Data for the task Start Marker

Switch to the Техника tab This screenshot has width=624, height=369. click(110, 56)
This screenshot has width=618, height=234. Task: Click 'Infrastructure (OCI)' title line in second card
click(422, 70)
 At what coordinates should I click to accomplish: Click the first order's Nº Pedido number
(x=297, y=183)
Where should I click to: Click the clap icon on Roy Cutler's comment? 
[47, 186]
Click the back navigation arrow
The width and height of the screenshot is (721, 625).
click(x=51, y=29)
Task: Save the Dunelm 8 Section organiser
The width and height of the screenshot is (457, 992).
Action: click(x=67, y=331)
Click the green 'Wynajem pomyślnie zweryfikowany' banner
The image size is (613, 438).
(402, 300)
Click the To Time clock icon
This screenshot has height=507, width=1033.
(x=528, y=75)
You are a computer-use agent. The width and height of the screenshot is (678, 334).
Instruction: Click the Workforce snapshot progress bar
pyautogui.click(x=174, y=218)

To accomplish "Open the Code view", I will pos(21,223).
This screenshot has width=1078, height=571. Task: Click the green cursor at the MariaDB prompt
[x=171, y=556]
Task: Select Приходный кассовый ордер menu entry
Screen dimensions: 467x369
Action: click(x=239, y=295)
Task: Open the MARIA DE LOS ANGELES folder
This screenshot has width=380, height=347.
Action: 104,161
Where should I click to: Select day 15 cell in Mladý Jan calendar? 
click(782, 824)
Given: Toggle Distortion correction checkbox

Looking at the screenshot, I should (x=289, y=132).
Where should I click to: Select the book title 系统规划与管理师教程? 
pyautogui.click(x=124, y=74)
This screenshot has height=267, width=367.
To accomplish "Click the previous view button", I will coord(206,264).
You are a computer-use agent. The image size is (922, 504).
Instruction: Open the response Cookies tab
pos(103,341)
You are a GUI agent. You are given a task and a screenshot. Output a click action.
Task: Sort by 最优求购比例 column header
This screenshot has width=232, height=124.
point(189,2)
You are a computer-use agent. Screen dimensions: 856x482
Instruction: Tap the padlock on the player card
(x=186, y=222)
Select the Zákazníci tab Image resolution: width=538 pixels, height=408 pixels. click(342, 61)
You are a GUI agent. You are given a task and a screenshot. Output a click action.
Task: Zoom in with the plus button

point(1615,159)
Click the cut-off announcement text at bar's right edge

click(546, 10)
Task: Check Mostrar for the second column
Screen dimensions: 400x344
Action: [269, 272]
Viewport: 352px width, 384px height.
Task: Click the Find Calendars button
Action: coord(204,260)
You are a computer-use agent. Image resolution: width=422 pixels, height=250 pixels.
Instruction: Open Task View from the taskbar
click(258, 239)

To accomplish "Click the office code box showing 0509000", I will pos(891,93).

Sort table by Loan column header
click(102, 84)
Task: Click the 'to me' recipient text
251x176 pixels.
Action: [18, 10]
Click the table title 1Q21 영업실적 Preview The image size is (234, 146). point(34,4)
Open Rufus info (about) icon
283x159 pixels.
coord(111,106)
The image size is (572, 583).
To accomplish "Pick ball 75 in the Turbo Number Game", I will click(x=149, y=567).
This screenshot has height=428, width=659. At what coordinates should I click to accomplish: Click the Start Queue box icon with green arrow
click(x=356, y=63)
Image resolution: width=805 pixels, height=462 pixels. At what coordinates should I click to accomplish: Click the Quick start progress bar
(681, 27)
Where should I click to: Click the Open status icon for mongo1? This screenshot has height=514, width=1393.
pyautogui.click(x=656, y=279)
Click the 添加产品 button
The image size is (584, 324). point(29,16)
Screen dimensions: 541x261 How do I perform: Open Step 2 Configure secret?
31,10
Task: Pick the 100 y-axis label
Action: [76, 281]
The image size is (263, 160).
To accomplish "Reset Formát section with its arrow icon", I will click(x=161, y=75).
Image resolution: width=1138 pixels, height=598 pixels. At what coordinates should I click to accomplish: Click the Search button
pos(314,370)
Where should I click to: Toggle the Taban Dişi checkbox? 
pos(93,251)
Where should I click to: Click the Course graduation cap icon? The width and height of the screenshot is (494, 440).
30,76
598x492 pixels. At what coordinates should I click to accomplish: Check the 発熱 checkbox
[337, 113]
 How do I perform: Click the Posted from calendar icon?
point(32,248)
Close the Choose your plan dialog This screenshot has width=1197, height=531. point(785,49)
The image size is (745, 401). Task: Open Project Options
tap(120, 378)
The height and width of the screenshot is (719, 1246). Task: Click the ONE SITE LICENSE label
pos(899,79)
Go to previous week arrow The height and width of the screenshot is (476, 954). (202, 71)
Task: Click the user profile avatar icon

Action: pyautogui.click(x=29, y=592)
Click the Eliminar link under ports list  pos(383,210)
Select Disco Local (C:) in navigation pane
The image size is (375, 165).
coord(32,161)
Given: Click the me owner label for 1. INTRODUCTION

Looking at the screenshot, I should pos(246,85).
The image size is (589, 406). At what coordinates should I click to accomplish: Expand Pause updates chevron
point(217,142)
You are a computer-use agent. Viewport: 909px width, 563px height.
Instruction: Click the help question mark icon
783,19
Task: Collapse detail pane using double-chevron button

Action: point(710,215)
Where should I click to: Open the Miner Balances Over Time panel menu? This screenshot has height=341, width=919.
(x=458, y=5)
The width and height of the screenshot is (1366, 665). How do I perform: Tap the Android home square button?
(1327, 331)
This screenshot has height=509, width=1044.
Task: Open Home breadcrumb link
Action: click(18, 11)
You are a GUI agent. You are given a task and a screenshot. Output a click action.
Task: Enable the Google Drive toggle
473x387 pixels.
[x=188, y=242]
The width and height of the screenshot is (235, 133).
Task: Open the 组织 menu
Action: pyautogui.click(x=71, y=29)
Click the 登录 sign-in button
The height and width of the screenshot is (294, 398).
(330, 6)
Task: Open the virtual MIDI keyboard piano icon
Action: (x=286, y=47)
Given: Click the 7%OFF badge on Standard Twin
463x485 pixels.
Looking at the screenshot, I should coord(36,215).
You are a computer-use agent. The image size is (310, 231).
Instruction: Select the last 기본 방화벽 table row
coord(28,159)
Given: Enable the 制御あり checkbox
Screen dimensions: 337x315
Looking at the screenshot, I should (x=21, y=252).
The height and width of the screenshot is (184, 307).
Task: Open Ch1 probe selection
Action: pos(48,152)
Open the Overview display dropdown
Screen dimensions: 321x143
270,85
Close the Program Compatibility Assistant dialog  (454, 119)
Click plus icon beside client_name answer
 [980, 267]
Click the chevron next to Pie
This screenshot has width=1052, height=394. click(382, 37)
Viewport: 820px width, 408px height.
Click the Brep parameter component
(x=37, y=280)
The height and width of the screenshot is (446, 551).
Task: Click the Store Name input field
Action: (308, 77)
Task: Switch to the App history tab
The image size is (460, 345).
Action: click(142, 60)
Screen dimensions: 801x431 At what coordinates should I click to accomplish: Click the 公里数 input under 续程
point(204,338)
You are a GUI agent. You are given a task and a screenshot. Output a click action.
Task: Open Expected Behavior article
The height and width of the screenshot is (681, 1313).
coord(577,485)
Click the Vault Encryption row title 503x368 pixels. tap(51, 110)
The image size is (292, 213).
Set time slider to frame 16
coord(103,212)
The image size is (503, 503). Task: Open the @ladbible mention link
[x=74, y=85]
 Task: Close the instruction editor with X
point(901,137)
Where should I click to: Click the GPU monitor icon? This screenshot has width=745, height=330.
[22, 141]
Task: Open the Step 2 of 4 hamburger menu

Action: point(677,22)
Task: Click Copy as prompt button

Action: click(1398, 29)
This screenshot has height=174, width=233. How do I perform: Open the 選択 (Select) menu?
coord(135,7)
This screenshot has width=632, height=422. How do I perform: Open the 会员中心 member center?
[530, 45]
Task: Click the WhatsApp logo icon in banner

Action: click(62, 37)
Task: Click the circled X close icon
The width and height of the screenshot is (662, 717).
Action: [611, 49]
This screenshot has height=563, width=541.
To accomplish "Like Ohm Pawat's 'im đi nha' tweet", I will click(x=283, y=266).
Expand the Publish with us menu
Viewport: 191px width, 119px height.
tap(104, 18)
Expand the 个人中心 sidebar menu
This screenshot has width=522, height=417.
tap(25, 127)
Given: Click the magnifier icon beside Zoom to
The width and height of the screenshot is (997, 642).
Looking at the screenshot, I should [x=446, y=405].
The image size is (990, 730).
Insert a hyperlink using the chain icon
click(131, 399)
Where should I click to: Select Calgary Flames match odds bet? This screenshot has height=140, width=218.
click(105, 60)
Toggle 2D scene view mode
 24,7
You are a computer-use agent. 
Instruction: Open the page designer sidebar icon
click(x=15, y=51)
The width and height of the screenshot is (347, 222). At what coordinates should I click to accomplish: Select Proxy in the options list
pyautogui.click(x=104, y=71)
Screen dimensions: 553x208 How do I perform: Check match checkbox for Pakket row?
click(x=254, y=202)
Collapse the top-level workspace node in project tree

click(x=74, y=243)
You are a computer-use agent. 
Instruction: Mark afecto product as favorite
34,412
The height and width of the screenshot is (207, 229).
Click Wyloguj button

Data for the task End Marker

# Assignment
Reproduce the lines from the one with "Instruction: Mark afecto product as favorite" to the end of the data exactly, leaving out every earlier line.

# Exercise solution
Instruction: Mark afecto product as favorite
34,412
The height and width of the screenshot is (207, 229).
Click Wyloguj button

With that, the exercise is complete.